Pregnancy-related risk factors were noted from the history and medical records. Blood pressure was measured using non-invasive blood pressure monitor, axillary temperature by digital thermometer, pulse, saturation and respiratory rate by pulse oximeter, conscious level by Alert, responds to Voice or Pain, and Unresponsive (AVPU) grade, degree of pain other than labour pain (0 = no pain, 1 = slight pain on movement, 2 = intermittent pain at rest/moderate pain on movement) and hourly urine output (in catheterized women) were noted.[10] Total urinary output was measured and noted in women who were not catheterized. The parameters were noted once at admission, and thereafter at 6, 12, 24, 36 and 48 h in all the women. Colour coding was done and a score assigned.

A healthy pregnant woman was colour coded as green and had a score of 0–3. Pregnant women needing further management and/or a moderate risk (moderate deviation from the normal physiological parameters) and/or high dependency units (HDU) care were colour coded orange and had a score of 3–5. A sick pregnant woman/high risk/needing intensive care units (ICU) care and management (severe deviation from the normal physiological parameters) were colour coded red and had a score of ≥6.
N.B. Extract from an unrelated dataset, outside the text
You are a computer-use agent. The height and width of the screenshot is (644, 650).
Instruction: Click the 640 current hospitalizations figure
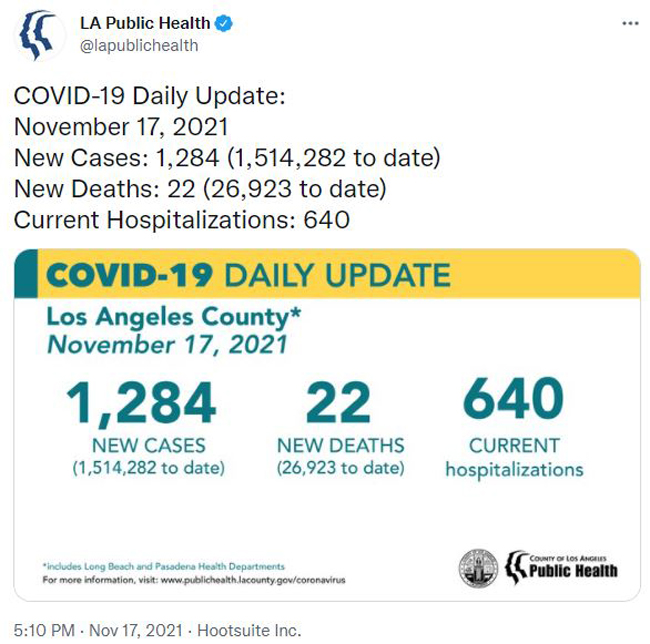[x=513, y=398]
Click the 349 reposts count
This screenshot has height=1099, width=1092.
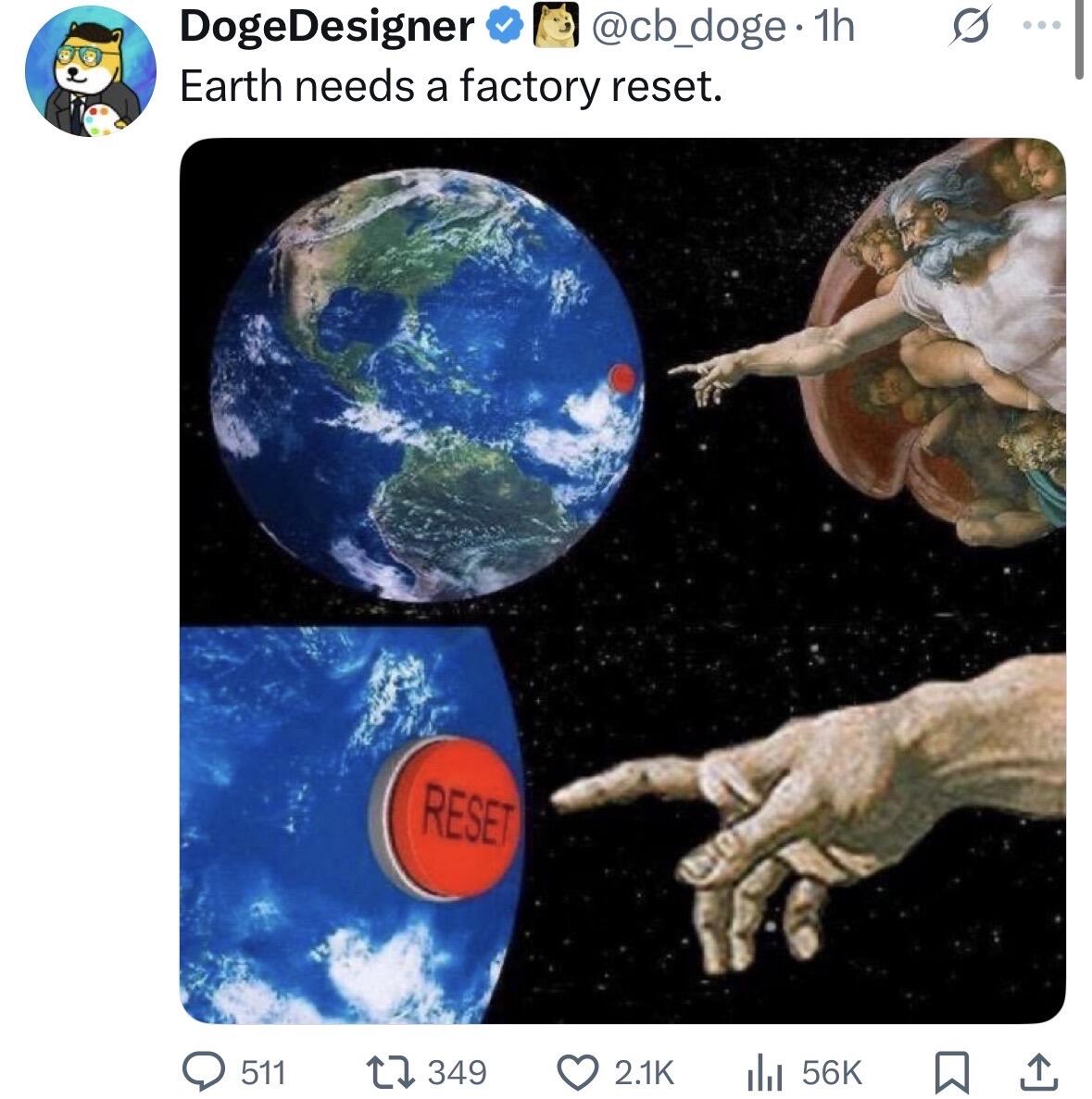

Standard definitions for obstetric morbidity,[11] obstetric haemorrhage,[12] hypertensive disorders in pregnancy[13] and sepsis[14] were used in the study. Cardiovascular diseases, pulmonary complications, neurological complications, liver disorders, metabolic complications and other medical disorders complicating pregnancy were noted. Anaesthetic complications of interest included profound spinal hypotension, complications due to spinal/epidural, difficult airway and aspiration after difficult or failed intubation.[15]

A trigger was defined as ≥4 oranges in the 'pregnancy-related risk factors' or any single red or 2 oranges in either 'physiological parameters' or 'biochemical parameters' or both. Obstetric intervention was categorized as caesarean section or assisted vaginal delivery (forceps or instrumental delivery). Transfer to medical unit referred to women who developed more than one organ dysfunction and needed medical intensive care. The proportion of women who triggered and developed morbidity was compared to the proportion of women who triggered but did not develop morbidity. The SMS was further validated by comparing it with the existing MEOWS.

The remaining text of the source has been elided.